The reply must reproduce each line below exactly.

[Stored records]
----

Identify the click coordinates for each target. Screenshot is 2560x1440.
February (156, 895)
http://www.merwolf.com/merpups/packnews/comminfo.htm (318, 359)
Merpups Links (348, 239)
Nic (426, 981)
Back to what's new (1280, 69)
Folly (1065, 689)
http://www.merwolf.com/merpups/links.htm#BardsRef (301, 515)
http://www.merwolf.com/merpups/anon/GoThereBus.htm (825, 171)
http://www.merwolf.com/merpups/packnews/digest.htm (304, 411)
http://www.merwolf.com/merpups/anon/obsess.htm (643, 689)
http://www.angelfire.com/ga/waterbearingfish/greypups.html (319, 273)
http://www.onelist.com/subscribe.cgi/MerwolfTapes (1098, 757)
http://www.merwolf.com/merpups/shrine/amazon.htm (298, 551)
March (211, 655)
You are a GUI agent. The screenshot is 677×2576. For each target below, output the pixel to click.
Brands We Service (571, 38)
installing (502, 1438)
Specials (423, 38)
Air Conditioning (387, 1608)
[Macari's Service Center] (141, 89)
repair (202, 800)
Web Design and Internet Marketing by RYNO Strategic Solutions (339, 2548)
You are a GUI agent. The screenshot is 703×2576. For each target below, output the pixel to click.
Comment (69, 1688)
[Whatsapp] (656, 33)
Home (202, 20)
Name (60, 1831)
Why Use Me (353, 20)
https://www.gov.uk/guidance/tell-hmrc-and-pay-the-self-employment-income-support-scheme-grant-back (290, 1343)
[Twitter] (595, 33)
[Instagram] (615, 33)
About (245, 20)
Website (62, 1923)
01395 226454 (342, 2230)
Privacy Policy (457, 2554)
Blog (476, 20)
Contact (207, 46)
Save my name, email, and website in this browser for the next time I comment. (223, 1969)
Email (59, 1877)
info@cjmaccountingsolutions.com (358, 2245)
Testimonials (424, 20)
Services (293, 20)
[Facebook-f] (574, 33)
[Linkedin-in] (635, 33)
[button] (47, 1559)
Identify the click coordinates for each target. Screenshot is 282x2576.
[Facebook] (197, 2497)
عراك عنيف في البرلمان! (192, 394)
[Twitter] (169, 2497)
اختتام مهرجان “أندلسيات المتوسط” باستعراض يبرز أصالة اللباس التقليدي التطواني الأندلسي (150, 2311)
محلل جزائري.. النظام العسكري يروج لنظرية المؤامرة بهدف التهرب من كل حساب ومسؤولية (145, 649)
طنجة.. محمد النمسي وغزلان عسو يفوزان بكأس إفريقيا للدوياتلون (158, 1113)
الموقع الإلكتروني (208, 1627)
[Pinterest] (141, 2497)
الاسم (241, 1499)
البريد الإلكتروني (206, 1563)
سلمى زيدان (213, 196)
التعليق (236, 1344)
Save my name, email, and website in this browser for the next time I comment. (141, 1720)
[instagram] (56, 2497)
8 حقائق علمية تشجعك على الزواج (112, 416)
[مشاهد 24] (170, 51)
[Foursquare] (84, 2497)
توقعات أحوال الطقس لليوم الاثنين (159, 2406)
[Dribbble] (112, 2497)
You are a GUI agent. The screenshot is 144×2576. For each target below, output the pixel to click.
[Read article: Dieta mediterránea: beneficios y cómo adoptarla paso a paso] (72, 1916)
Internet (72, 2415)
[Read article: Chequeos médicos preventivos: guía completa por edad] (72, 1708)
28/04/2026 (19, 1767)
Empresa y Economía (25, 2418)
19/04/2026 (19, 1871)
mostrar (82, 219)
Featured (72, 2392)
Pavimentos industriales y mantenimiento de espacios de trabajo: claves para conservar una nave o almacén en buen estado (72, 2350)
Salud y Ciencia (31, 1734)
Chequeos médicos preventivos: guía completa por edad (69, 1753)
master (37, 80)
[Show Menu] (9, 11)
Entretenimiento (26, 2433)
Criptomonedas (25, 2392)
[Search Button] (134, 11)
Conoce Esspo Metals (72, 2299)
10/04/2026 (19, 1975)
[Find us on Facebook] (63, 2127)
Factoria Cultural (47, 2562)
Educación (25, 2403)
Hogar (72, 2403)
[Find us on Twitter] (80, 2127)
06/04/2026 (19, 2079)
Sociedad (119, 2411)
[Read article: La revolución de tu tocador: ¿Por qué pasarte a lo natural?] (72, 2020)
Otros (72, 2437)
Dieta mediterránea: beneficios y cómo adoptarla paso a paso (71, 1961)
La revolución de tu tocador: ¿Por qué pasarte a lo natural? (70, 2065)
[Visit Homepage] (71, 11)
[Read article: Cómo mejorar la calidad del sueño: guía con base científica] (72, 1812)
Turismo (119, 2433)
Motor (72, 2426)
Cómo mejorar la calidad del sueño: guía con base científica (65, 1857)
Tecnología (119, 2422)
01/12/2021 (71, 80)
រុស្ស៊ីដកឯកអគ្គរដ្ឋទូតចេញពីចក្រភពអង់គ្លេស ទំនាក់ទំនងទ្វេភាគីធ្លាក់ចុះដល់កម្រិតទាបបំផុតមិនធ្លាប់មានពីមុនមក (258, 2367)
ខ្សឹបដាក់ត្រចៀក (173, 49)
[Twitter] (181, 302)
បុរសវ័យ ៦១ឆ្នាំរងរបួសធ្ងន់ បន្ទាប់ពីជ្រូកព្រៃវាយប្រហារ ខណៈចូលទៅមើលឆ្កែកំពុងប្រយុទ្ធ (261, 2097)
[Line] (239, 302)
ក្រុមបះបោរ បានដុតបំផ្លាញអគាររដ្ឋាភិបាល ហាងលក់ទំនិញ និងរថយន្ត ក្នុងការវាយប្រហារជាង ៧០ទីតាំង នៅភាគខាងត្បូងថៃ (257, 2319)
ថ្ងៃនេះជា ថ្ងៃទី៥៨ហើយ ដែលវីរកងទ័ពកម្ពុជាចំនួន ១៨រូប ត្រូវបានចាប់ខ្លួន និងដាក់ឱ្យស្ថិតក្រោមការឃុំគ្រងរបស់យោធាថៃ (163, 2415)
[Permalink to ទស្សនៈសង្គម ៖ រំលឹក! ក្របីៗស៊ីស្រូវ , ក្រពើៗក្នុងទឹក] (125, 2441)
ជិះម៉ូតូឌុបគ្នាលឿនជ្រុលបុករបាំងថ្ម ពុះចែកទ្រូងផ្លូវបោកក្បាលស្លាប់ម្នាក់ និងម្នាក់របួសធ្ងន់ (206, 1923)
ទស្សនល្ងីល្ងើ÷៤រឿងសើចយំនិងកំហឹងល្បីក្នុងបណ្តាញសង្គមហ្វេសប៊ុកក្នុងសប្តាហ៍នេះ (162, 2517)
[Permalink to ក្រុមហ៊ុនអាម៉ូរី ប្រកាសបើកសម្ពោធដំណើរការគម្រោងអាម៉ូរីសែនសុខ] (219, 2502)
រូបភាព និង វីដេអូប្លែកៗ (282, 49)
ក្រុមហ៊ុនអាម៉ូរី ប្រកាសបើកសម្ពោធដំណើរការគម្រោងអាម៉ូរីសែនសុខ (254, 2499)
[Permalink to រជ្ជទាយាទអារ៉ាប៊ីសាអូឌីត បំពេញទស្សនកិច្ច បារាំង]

----

» EXERCISE OUTPUT:
Identify the click coordinates for each target. Screenshot is 2560x1440.
February (156, 895)
http://www.merwolf.com/merpups/packnews/comminfo.htm (318, 359)
Merpups Links (348, 239)
Nic (426, 981)
Back to what's new (1280, 69)
Folly (1065, 689)
http://www.merwolf.com/merpups/links.htm#BardsRef (301, 515)
http://www.merwolf.com/merpups/anon/GoThereBus.htm (825, 171)
http://www.merwolf.com/merpups/packnews/digest.htm (304, 411)
http://www.merwolf.com/merpups/anon/obsess.htm (643, 689)
http://www.angelfire.com/ga/waterbearingfish/greypups.html (319, 273)
http://www.onelist.com/subscribe.cgi/MerwolfTapes (1098, 757)
http://www.merwolf.com/merpups/shrine/amazon.htm (298, 551)
March (211, 655)
You are a GUI agent. The screenshot is 677×2576. For each target below, output the pixel to click.
Brands We Service (571, 38)
installing (502, 1438)
Specials (423, 38)
Air Conditioning (387, 1608)
[Macari's Service Center] (141, 89)
repair (202, 800)
Web Design and Internet Marketing by RYNO Strategic Solutions (339, 2548)
You are a GUI agent. The screenshot is 703×2576. For each target below, output the pixel to click.
Comment (69, 1688)
[Whatsapp] (656, 33)
Home (202, 20)
Name (60, 1831)
Why Use Me (353, 20)
https://www.gov.uk/guidance/tell-hmrc-and-pay-the-self-employment-income-support-scheme-grant-back (290, 1343)
[Twitter] (595, 33)
[Instagram] (615, 33)
About (245, 20)
Website (62, 1923)
01395 226454 (342, 2230)
Privacy Policy (457, 2554)
Blog (476, 20)
Contact (207, 46)
Save my name, email, and website in this browser for the next time I comment. (223, 1969)
Email (59, 1877)
info@cjmaccountingsolutions.com (358, 2245)
Testimonials (424, 20)
Services (293, 20)
[Facebook-f] (574, 33)
[Linkedin-in] (635, 33)
[button] (47, 1559)
Identify the click coordinates for each target. Screenshot is 282x2576.
[Facebook] (197, 2497)
عراك عنيف في البرلمان! (192, 394)
[Twitter] (169, 2497)
اختتام مهرجان “أندلسيات المتوسط” باستعراض يبرز أصالة اللباس التقليدي التطواني الأندلسي (150, 2311)
محلل جزائري.. النظام العسكري يروج لنظرية المؤامرة بهدف التهرب من كل حساب ومسؤولية (145, 649)
طنجة.. محمد النمسي وغزلان عسو يفوزان بكأس إفريقيا للدوياتلون (158, 1113)
الموقع الإلكتروني (208, 1627)
[Pinterest] (141, 2497)
الاسم (241, 1499)
البريد الإلكتروني (206, 1563)
سلمى زيدان (213, 196)
التعليق (236, 1344)
Save my name, email, and website in this browser for the next time I comment. (141, 1720)
[instagram] (56, 2497)
8 حقائق علمية تشجعك على الزواج (112, 416)
[مشاهد 24] (170, 51)
[Foursquare] (84, 2497)
توقعات أحوال الطقس لليوم الاثنين (159, 2406)
[Dribbble] (112, 2497)
You are a GUI agent. The screenshot is 144×2576. For each target below, output the pixel to click.
[Read article: Dieta mediterránea: beneficios y cómo adoptarla paso a paso] (72, 1916)
Internet (72, 2415)
[Read article: Chequeos médicos preventivos: guía completa por edad] (72, 1708)
28/04/2026 (19, 1767)
Empresa y Economía (25, 2418)
19/04/2026 (19, 1871)
mostrar (82, 219)
Featured (72, 2392)
Pavimentos industriales y mantenimiento de espacios de trabajo: claves para conservar una nave o almacén en buen estado (72, 2350)
Salud y Ciencia (31, 1734)
Chequeos médicos preventivos: guía completa por edad (69, 1753)
master (37, 80)
[Show Menu] (9, 11)
Entretenimiento (26, 2433)
Criptomonedas (25, 2392)
[Search Button] (134, 11)
Conoce Esspo Metals (72, 2299)
10/04/2026 (19, 1975)
[Find us on Facebook] (63, 2127)
Factoria Cultural (47, 2562)
Educación (25, 2403)
Hogar (72, 2403)
[Find us on Twitter] (80, 2127)
06/04/2026 (19, 2079)
Sociedad (119, 2411)
[Read article: La revolución de tu tocador: ¿Por qué pasarte a lo natural?] (72, 2020)
Otros (72, 2437)
Dieta mediterránea: beneficios y cómo adoptarla paso a paso (71, 1961)
La revolución de tu tocador: ¿Por qué pasarte a lo natural? (70, 2065)
[Visit Homepage] (71, 11)
[Read article: Cómo mejorar la calidad del sueño: guía con base científica] (72, 1812)
Turismo (119, 2433)
Motor (72, 2426)
Cómo mejorar la calidad del sueño: guía con base científica (65, 1857)
Tecnología (119, 2422)
01/12/2021 (71, 80)
រុស្ស៊ីដកឯកអគ្គរដ្ឋទូតចេញពីចក្រភពអង់គ្លេស ទំនាក់ទំនងទ្វេភាគីធ្លាក់ចុះដល់កម្រិតទាបបំផុតមិនធ្លាប់មានពីមុនមក (258, 2367)
ខ្សឹបដាក់ត្រចៀក (173, 49)
[Twitter] (181, 302)
បុរសវ័យ ៦១ឆ្នាំរងរបួសធ្ងន់ បន្ទាប់ពីជ្រូកព្រៃវាយប្រហារ ខណៈចូលទៅមើលឆ្កែកំពុងប្រយុទ្ធ (261, 2097)
[Line] (239, 302)
ក្រុមបះបោរ បានដុតបំផ្លាញអគាររដ្ឋាភិបាល ហាងលក់ទំនិញ និងរថយន្ត ក្នុងការវាយប្រហារជាង ៧០ទីតាំង នៅភាគខាងត្បូងថៃ (257, 2319)
ថ្ងៃនេះជា ថ្ងៃទី៥៨ហើយ ដែលវីរកងទ័ពកម្ពុជាចំនួន ១៨រូប ត្រូវបានចាប់ខ្លួន និងដាក់ឱ្យស្ថិតក្រោមការឃុំគ្រងរបស់យោធាថៃ (163, 2415)
[Permalink to ទស្សនៈសង្គម ៖ រំលឹក! ក្របីៗស៊ីស្រូវ , ក្រពើៗក្នុងទឹក] (125, 2441)
ជិះម៉ូតូឌុបគ្នាលឿនជ្រុលបុករបាំងថ្ម ពុះចែកទ្រូងផ្លូវបោកក្បាលស្លាប់ម្នាក់ និងម្នាក់របួសធ្ងន់ (206, 1923)
ទស្សនល្ងីល្ងើ÷៤រឿងសើចយំនិងកំហឹងល្បីក្នុងបណ្តាញសង្គមហ្វេសប៊ុកក្នុងសប្តាហ៍នេះ (162, 2517)
[Permalink to ក្រុមហ៊ុនអាម៉ូរី ប្រកាសបើកសម្ពោធដំណើរការគម្រោងអាម៉ូរីសែនសុខ] (219, 2502)
រូបភាព និង វីដេអូប្លែកៗ (282, 49)
ក្រុមហ៊ុនអាម៉ូរី ប្រកាសបើកសម្ពោធដំណើរការគម្រោងអាម៉ូរីសែនសុខ (254, 2499)
[Permalink to រជ្ជទាយាទអារ៉ាប៊ីសាអូឌីត បំពេញទស្សនកិច្ច បារាំង]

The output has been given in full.